▸ DESCRIPTION OF THE TASK
Repeat exactly, please, the opening lines of the data below, through and including the line where "This screenshot has width=800, height=481." sits.

====== PROVIDED ENTRIES ======

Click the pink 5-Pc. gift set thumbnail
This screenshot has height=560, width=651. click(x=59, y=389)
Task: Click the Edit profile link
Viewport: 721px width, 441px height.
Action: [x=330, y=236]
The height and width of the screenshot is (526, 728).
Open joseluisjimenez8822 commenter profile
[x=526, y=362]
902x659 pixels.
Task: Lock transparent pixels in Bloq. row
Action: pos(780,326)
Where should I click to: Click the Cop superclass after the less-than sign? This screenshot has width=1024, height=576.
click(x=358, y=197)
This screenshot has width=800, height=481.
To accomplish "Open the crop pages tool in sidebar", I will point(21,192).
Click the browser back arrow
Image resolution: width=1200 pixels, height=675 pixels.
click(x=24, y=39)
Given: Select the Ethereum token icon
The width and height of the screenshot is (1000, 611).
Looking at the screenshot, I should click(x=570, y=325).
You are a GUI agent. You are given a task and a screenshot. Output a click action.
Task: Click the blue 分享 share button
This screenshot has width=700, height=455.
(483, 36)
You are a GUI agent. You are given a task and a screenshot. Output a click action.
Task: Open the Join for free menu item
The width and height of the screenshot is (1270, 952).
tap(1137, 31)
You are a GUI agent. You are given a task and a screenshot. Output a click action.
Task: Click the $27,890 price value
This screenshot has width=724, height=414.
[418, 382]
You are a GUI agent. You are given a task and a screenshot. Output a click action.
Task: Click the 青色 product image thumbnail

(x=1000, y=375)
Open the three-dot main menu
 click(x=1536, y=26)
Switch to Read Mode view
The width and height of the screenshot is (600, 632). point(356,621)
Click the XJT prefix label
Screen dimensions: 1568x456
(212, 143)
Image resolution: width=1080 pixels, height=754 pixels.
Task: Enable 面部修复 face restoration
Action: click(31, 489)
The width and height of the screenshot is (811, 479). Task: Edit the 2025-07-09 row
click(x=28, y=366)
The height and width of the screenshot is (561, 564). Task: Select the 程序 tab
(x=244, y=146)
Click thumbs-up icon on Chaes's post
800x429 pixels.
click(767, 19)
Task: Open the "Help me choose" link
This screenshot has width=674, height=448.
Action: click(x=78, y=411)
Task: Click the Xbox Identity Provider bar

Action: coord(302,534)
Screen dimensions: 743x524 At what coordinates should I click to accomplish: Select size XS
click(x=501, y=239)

======

▸ ANSWER TO THIS PROBLEM
Click the pink 5-Pc. gift set thumbnail
This screenshot has height=560, width=651. click(x=59, y=389)
Task: Click the Edit profile link
Viewport: 721px width, 441px height.
Action: [x=330, y=236]
The height and width of the screenshot is (526, 728).
Open joseluisjimenez8822 commenter profile
[x=526, y=362]
902x659 pixels.
Task: Lock transparent pixels in Bloq. row
Action: pos(780,326)
Where should I click to: Click the Cop superclass after the less-than sign? This screenshot has width=1024, height=576.
click(x=358, y=197)
This screenshot has width=800, height=481.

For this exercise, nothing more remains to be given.